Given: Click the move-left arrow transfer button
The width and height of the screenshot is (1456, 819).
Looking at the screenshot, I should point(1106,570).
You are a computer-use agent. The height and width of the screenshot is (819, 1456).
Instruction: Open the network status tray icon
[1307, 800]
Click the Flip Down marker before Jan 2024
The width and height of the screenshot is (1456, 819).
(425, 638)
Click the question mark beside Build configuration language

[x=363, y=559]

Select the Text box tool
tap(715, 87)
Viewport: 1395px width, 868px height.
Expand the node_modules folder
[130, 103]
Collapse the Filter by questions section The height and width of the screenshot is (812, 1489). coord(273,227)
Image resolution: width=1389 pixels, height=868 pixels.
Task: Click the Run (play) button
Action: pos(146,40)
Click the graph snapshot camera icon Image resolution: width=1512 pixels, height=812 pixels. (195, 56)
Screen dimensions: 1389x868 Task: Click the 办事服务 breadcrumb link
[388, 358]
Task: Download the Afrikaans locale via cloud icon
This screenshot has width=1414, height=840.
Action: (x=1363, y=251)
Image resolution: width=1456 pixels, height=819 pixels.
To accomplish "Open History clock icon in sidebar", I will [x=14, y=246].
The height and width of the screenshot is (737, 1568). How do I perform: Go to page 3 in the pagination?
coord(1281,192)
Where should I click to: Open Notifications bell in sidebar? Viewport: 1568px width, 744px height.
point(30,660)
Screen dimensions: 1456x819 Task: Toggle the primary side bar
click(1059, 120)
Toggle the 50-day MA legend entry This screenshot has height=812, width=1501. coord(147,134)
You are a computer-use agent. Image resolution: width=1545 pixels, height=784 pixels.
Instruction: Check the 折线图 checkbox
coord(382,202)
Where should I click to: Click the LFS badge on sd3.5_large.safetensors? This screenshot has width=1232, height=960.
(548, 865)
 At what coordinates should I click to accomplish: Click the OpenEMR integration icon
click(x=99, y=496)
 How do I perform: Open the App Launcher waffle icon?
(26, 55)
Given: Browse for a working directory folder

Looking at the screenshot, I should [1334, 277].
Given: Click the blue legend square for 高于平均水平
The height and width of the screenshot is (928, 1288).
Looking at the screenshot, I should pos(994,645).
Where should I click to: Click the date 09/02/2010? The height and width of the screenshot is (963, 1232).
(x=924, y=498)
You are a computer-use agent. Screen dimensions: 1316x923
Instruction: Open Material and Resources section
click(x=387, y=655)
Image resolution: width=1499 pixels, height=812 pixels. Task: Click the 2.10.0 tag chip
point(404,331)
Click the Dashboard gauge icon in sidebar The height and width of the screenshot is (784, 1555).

----------------

• **INSTRUCTIONS TO FOLLOW**
The string "agent" marks the lines to copy; report each of them from the data above.

• **YOUR RESPONSE**
You are a computer-use agent. The height and width of the screenshot is (819, 1456).
You are a computer-use agent. Image resolution: width=1545 pixels, height=784 pixels.
You are a computer-use agent. Screen dimensions: 1316x923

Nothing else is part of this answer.